• Material shown
**********

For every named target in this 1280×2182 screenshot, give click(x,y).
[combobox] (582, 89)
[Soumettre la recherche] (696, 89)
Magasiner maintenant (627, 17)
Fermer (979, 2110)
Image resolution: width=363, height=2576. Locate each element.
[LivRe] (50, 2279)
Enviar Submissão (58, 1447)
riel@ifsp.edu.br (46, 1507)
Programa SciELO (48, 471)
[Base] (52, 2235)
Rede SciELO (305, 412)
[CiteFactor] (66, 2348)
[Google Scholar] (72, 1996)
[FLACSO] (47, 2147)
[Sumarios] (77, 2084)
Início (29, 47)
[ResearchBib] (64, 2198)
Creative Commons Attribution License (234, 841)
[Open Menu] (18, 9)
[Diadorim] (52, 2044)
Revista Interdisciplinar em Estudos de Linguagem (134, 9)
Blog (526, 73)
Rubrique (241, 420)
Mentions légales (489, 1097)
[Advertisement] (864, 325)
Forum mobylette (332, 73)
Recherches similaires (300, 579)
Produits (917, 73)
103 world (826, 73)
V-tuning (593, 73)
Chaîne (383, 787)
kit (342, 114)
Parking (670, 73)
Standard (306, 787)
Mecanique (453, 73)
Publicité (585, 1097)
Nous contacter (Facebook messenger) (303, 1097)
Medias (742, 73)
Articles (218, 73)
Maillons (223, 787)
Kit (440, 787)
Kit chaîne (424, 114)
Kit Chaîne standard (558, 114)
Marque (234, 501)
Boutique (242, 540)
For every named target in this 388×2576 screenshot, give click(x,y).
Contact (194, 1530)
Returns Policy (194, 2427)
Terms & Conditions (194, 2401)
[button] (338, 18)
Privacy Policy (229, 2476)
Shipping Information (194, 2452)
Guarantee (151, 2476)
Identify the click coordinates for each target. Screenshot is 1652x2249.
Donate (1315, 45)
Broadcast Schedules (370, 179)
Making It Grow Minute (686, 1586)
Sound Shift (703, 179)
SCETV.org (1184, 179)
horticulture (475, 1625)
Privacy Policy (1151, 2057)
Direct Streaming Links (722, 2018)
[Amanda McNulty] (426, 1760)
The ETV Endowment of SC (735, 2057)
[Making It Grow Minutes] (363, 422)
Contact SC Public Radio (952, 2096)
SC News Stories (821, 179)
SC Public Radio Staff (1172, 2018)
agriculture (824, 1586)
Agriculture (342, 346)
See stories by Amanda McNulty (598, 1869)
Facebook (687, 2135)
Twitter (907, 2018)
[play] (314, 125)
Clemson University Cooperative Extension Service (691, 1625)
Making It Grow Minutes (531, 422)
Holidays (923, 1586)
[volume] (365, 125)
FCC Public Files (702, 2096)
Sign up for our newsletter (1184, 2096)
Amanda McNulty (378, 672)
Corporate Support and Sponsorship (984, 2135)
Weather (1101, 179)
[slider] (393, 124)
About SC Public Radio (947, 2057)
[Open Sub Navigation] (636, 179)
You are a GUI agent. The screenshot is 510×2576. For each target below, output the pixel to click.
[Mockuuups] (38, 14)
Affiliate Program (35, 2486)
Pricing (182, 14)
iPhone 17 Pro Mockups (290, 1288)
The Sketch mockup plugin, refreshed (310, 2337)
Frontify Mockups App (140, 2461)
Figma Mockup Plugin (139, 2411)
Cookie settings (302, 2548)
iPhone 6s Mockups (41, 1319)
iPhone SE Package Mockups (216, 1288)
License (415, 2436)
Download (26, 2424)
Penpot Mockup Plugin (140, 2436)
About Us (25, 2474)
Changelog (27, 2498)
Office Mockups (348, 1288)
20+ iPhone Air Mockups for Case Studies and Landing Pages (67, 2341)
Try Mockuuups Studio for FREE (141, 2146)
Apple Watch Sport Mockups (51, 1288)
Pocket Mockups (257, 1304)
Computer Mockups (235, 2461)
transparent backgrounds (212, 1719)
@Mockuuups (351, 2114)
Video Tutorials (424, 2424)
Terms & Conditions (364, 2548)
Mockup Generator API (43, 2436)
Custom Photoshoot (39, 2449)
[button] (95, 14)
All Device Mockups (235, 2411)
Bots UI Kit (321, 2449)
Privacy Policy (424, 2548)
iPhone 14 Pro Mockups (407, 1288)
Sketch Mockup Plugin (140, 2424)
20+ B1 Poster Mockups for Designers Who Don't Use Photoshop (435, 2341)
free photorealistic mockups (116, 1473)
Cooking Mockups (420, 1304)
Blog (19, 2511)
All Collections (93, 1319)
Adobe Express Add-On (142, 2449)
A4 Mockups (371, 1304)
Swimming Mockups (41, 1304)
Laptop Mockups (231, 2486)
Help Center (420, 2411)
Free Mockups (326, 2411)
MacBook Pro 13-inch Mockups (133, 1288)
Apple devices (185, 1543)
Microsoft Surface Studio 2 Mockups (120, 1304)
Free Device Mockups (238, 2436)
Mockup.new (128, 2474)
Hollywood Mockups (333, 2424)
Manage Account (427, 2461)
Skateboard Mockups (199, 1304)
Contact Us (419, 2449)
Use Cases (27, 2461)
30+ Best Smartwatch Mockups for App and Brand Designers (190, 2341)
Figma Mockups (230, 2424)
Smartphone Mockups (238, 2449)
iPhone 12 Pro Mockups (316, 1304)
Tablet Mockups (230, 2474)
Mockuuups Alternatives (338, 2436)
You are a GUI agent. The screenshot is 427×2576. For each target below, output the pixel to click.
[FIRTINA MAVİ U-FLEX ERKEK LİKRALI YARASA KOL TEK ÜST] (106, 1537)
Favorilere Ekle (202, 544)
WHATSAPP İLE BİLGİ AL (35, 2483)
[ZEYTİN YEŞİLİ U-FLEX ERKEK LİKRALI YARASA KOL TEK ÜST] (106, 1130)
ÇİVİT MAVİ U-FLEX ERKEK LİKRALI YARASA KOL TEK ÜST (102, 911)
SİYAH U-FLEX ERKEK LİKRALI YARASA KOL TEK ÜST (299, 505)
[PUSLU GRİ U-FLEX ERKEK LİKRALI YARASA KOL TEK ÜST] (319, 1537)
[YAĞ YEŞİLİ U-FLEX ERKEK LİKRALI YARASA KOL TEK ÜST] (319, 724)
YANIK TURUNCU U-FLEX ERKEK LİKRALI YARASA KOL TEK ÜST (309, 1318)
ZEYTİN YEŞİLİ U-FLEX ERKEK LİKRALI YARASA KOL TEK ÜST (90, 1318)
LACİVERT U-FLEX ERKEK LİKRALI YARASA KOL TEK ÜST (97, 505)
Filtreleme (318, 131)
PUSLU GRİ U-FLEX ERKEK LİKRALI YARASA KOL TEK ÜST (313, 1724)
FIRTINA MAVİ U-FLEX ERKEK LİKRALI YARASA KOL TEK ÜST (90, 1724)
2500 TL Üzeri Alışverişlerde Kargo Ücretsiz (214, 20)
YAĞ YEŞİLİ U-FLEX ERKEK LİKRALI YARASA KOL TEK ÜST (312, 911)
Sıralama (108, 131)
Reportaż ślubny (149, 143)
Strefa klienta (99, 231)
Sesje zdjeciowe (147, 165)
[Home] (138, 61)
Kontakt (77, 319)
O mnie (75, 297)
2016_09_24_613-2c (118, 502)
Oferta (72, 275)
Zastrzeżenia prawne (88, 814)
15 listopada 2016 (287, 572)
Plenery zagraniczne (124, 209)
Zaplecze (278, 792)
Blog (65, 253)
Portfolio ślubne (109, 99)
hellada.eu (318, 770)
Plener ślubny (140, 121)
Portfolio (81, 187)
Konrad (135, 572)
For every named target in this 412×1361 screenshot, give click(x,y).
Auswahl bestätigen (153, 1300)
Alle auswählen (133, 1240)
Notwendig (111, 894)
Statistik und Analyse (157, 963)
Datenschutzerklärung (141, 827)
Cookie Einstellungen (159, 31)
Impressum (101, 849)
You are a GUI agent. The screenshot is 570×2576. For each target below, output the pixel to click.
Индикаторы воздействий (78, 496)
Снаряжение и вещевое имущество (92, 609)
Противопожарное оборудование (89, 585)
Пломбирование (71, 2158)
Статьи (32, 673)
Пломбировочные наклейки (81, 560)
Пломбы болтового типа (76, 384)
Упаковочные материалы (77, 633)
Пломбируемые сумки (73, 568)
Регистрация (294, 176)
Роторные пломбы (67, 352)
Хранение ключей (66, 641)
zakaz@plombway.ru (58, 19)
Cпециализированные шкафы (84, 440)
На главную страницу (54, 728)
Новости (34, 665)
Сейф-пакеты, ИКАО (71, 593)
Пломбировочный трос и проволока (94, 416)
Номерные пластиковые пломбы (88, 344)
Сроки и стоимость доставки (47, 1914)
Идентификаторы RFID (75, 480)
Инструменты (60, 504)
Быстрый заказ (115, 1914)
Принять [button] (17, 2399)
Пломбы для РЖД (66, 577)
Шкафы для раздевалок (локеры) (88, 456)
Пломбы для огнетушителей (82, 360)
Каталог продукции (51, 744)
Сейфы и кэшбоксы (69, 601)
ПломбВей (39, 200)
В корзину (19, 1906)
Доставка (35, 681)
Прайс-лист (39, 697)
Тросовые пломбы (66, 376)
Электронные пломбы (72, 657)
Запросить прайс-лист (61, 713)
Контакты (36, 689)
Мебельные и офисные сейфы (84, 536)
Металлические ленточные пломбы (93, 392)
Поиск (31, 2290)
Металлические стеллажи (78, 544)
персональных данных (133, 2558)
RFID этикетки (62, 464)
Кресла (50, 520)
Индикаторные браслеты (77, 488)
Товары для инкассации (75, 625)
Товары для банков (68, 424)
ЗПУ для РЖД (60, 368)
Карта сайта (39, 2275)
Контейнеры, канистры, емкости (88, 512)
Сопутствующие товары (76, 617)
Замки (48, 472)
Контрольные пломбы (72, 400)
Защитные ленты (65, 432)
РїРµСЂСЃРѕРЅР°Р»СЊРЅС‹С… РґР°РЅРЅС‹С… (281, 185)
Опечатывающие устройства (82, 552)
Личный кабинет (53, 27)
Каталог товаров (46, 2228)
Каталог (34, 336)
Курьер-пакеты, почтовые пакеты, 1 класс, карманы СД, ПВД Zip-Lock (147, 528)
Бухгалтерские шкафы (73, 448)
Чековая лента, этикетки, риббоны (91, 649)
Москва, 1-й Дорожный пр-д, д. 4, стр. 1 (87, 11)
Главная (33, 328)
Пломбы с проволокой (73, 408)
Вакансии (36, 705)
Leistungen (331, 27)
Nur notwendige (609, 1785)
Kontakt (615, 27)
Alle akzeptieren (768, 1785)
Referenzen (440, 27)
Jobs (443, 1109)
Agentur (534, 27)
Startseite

**********

Restate word for word only the lines above from the line containing "Mockup.new (128, 2474)" to the line containing "Mockuuups Alternatives (338, 2436)", both of them included.

Mockup.new (128, 2474)
Hollywood Mockups (333, 2424)
Manage Account (427, 2461)
Skateboard Mockups (199, 1304)
Contact Us (419, 2449)
Use Cases (27, 2461)
30+ Best Smartwatch Mockups for App and Brand Designers (190, 2341)
Figma Mockups (230, 2424)
Smartphone Mockups (238, 2449)
iPhone 12 Pro Mockups (316, 1304)
Tablet Mockups (230, 2474)
Mockuuups Alternatives (338, 2436)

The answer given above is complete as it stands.